Plan sponsors in higher education

Building a Better Retirement: Higher education

Higher ed employers offer some of the best retirement plans. But by their own admission, they can do even better at explaining the benefits to employees, according to TIAA’s inaugural survey of 500 plan sponsor decision-makers, including 126 C-suite higher ed leaders.

Image of educators.

Ahead of the curve.

Higher education has a lot on its plate, managing declining enrollment, funding reductions and other headwinds. A bright spot is the robust retirement plans many have in place, which provide a solid foundation as institutions consider additional improvements. Managing a retirement plan is complex for all employers, but higher ed sponsors enjoy distinct advantages.

For decades, many higher ed defined contribution (DC) plans have offered annuities, helping employees convert a portion of savings into guaranteed lifetime income in retirement. In contrast, the broader DC world is just now realizing the need to add income features to plans—changes that can be slow to implement. And yet, while higher ed sponsors are well ahead in offering annuities, they struggle to articulate how they work and what they deliver, which may be preventing more widespread participant uptake. TIAA's survey found higher ed employers are open to fresh ideas but may be underappreciating one of their most tenured plan features.

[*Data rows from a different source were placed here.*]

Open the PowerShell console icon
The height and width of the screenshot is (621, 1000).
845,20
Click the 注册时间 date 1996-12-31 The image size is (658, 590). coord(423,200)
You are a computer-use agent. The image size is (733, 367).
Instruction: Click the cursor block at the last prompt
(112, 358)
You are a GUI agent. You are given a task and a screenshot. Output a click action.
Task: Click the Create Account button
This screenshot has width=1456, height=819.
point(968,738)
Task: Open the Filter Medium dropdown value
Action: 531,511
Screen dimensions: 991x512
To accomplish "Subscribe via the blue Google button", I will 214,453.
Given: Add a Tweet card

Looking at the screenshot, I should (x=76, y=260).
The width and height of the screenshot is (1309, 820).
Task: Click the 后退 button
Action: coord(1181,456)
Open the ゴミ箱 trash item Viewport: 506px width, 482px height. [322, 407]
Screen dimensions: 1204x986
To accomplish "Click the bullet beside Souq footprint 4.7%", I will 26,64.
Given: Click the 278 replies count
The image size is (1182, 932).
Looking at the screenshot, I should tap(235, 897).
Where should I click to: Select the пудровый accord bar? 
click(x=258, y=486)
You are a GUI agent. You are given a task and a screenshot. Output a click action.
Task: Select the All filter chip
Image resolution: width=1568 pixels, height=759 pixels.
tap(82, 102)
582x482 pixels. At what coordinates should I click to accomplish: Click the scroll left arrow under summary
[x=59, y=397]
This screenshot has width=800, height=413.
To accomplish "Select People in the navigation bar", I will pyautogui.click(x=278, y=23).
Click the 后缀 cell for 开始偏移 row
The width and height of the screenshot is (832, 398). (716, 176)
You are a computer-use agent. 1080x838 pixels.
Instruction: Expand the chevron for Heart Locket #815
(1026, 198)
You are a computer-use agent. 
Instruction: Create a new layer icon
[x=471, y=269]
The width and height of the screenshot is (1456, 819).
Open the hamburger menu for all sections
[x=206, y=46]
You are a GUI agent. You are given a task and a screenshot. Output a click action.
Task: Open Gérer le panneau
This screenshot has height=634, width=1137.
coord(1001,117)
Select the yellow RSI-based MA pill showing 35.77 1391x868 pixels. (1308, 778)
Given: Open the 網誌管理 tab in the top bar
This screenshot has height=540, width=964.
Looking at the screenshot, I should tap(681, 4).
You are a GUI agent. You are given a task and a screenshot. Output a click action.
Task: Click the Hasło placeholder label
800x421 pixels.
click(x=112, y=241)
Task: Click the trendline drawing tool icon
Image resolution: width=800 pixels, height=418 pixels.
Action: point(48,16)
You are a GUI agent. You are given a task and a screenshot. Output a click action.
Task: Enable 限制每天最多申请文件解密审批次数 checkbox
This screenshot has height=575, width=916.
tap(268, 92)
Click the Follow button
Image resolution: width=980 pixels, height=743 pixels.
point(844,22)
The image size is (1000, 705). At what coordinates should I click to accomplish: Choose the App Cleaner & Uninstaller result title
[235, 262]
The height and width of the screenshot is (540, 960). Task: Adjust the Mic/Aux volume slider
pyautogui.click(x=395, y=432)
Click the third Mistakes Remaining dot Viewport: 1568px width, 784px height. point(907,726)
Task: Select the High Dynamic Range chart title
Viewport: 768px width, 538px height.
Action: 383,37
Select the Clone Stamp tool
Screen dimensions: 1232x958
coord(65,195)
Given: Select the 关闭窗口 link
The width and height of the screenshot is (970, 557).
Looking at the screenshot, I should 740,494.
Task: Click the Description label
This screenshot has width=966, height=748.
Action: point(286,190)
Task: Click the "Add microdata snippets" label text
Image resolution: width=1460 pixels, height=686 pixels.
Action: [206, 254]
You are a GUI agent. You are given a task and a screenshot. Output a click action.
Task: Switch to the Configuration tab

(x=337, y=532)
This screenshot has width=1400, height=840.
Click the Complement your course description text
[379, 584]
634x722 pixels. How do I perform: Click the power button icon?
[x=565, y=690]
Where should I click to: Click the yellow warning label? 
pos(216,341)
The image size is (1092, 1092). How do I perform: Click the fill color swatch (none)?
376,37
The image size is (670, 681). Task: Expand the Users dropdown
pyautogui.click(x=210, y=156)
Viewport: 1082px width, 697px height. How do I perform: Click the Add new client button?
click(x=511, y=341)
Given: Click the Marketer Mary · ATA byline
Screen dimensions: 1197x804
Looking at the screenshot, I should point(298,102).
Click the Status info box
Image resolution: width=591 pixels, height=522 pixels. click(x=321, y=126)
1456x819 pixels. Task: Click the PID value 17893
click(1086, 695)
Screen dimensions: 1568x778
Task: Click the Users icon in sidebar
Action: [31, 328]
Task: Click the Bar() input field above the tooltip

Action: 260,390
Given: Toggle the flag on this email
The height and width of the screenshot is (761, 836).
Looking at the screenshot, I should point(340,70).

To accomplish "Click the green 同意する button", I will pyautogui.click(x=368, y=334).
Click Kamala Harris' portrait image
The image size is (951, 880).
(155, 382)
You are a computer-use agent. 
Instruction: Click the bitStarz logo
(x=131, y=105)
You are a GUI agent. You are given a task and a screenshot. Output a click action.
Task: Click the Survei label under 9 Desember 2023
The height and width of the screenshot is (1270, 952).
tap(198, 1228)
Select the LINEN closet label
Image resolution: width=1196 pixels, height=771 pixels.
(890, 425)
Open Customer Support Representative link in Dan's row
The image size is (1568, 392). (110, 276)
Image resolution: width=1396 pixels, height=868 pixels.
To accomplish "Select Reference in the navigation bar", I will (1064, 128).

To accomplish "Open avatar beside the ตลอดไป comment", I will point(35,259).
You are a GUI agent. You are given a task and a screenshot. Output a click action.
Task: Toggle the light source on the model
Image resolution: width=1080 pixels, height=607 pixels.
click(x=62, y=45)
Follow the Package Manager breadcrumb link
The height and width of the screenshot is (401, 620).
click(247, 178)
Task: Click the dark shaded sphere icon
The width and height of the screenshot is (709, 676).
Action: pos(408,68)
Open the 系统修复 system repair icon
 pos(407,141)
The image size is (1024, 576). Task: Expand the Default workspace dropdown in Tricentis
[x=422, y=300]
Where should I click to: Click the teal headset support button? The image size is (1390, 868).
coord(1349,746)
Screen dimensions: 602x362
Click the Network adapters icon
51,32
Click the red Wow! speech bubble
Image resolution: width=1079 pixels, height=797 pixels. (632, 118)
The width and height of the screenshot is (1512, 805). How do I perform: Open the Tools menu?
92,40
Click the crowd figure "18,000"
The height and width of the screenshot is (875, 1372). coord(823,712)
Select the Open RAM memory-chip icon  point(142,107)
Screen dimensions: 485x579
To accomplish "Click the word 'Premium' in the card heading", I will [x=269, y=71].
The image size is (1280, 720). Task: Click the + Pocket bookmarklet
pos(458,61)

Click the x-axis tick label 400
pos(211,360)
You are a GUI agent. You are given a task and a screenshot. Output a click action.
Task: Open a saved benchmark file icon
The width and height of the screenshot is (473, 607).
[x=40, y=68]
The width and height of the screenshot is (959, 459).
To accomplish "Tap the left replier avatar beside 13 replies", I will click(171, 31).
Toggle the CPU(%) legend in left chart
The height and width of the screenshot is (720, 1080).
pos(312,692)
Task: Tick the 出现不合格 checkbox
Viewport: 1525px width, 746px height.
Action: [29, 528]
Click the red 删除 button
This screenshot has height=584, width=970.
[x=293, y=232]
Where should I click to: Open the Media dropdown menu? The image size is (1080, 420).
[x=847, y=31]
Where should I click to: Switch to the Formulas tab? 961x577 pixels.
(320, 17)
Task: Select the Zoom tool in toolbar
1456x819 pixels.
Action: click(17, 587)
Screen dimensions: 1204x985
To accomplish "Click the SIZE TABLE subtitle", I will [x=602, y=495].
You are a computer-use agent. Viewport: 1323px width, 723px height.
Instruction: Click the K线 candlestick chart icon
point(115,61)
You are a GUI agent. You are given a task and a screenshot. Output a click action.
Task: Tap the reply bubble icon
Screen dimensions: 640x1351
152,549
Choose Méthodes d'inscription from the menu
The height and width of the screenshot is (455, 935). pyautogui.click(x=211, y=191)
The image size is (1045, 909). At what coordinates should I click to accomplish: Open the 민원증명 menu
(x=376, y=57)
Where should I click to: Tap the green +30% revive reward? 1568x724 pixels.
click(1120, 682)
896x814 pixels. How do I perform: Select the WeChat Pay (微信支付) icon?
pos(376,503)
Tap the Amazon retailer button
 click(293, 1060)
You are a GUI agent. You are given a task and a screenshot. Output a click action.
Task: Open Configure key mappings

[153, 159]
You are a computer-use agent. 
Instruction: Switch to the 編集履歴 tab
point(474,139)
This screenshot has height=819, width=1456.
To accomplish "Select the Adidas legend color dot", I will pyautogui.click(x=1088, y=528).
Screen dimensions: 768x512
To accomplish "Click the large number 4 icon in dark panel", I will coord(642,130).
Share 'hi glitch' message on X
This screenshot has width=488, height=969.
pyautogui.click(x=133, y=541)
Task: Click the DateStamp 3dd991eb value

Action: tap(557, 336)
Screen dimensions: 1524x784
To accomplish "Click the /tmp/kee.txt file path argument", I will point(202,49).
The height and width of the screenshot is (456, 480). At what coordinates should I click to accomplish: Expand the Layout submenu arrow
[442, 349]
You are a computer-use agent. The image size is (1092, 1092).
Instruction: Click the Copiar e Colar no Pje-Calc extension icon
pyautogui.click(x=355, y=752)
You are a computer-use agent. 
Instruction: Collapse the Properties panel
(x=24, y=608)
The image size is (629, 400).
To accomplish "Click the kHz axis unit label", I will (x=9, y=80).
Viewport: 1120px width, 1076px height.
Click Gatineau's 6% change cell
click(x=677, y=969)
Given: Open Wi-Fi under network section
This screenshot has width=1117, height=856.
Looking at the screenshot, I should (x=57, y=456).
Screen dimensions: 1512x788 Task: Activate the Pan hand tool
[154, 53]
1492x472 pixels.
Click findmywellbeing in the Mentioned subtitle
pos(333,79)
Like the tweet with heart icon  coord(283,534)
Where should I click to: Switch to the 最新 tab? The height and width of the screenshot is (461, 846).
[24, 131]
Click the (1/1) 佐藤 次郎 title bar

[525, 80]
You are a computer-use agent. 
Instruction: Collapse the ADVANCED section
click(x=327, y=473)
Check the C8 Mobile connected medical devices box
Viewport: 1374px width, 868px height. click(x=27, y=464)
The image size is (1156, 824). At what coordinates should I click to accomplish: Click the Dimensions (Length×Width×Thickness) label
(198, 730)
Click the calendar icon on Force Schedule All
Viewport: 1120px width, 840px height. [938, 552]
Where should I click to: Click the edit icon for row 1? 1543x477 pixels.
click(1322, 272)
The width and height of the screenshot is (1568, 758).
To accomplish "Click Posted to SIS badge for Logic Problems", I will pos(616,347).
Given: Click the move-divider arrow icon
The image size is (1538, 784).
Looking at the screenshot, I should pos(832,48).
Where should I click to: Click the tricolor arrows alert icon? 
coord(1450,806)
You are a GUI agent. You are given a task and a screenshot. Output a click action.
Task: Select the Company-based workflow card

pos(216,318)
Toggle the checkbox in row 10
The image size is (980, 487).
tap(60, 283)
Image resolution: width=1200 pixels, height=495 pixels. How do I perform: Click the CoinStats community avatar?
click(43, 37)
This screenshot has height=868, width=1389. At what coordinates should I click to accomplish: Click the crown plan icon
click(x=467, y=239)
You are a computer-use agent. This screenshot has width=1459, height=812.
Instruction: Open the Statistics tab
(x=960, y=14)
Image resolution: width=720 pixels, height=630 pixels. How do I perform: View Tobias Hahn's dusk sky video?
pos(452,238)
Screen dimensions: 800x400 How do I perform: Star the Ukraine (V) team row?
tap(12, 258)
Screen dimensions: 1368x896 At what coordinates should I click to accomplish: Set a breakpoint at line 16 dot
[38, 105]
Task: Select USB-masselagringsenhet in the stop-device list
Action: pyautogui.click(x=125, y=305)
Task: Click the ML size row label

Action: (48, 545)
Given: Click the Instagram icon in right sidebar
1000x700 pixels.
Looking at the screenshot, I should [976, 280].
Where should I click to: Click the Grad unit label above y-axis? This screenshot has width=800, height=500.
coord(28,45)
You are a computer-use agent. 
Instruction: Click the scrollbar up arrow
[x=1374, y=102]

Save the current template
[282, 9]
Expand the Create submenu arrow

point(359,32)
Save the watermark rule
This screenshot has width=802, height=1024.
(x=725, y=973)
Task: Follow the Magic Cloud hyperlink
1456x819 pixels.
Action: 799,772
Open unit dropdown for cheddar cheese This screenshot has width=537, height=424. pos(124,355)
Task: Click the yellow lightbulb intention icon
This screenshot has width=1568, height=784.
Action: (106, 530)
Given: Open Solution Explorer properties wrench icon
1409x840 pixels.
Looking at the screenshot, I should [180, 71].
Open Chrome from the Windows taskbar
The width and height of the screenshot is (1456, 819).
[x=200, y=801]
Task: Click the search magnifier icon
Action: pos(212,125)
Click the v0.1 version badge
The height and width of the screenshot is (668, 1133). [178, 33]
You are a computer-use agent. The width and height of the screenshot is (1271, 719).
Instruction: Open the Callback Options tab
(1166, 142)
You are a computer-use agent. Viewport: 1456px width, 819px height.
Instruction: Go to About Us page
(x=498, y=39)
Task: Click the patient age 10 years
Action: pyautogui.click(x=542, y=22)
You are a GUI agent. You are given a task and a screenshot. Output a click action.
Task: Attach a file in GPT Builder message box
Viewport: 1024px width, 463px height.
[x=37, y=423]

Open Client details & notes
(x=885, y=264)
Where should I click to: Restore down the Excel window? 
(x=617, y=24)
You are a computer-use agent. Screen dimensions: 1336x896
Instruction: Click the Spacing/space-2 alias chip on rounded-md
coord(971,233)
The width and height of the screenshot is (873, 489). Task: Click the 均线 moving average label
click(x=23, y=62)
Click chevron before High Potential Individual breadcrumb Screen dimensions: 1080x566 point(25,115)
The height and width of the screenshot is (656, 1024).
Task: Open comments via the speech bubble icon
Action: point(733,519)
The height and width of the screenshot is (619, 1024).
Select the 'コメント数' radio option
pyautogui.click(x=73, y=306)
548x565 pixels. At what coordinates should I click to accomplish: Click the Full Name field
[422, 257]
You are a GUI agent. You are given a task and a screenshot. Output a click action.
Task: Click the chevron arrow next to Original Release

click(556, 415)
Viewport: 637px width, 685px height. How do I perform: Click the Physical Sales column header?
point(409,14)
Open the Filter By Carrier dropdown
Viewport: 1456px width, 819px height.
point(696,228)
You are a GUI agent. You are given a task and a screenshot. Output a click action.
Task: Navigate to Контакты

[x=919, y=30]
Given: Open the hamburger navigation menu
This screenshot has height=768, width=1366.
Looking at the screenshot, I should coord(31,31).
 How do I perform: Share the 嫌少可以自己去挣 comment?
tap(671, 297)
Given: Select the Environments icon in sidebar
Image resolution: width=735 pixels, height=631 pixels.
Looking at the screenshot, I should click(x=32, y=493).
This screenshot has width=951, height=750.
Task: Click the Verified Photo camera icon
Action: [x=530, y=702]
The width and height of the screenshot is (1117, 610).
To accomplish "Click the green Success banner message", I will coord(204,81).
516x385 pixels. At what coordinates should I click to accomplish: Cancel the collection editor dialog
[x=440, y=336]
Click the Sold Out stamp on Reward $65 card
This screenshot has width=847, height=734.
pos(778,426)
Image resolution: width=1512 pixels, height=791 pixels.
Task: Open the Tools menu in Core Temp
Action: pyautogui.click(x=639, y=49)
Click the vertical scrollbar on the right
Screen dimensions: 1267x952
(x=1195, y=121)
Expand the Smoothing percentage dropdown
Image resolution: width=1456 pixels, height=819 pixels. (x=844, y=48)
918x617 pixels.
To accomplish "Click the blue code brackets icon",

Designing for a disparate workforce.

Higher education human resources and finance leaders need to consider the needs of a wide range of participants— from facilities employees to more highly compensated faculty and administrators—while ensuring their plans remain competitive with peer institutions. Not only is there stiff competition to attract and retain staff, but leaders also have to consider tenured faculty working well beyond the typical retirement age and high turnover in adjunct faculty. With a deep bench of long-tenured employees, higher ed sponsors are much more likely to focus on helping employees not just save, but manage their savings through retirement.

53% of higher ed employers prioritize helping employees prepare for and manage through retirement, compared to 32% of all respondents.

And with a strong focus on recruitment and retention, they’re much likelier to offer a full suite of plan features, including some of the newest ones allowed by SECURE 2.0 Act of 2022, a law intending to help Americans save for retirement more easily. These features include emergency savings (54% vs. 39% for all sponsors) and a student loan repayment match (41% vs. 26%). At the same time, higher ed lags all sponsors in offering an employer match (62% vs. 78%) and Roth contributions (46% vs. 58%), although a significant number of sponsors indicate they plan to add these features. Higher education employers also say they plan to upgrade their DC plans over the next two years in ways that will put them to be on par or ahead of all employers on nearly every aspect of plan design.

An overlooked gem: retirement income.

Higher education is already at the forefront of the biggest trend in retirement plan design—in-plan annuities—but many don’t realize it. Most other employers are only starting to discuss how to help employees turn savings into retirement income—only 26% offer an in-plan annuity compared to 49% in higher education. Higher ed employers also feel more confident in their ability to convey annuities’ detailed benefits and risks than other employers (63% vs. 48%). However, like other sponsors, they find it difficult to explain their value, with 37% of both groups of respondents saying they can articulate why annuities matter.

These findings point to a need for more education. Annuities have been part of higher ed plans for years—long before most of their current leaders even gave retirement a thought. Helping higher ed employers build greater annuity fluency would help them educate staff about income features already at their disposal.

Plan changes are a lighter lift in higher ed.

For higher ed sponsors who don’t yet offer annuities, there’s appetite to do so, with 31% planning to add them to retirement plans in the next two years, in line with other sponsors. Notably, higher ed employers seem better able to implement changes, with 62% saying they don’t face any barriers to plan changes, compared with 36% for all employers. As one sponsor put it, “We have one leadership team that’s the final decision-maker with respect to changes. We don’t have to get multiple layers of approval.” Higher ed employers, like Gonzaga University, which recently moved to an investment default that includes an annuity, say baking income into the default is the most seamless way to deliver it to employees.

We have one leadership team that’s the final decision-maker with respect to changes. We don’t have to get multiple layers of approval.

Gonzaga and other sponsors say offering an annuity in the default helps bring their employees a step closer to better retirements—with a portfolio that gets them to retirement and sees them securely through it.

Building a Better Retirement Survey.

Woman sitting at a laptop smiling

TIAA’s inaugural survey of retirement plan sponsors.

TIAA’s Building a Better Retirement survey consulted 500 C-suite leaders in finance and human resources across 17 industries (including 126 higher ed leaders) to elicit their thoughts on how their current retirement plans are working, what they’d like to do next and what’s standing in their way.

These decision-makers responded to our online survey between June and August 2024. Some gave follow-up interviews through November 2024, facilitating an even better understanding of how they’re thinking and the trends they’re driving.

This blind survey was conducted with Greenwald Research. Respondents did not know TIAA developed and sponsored it.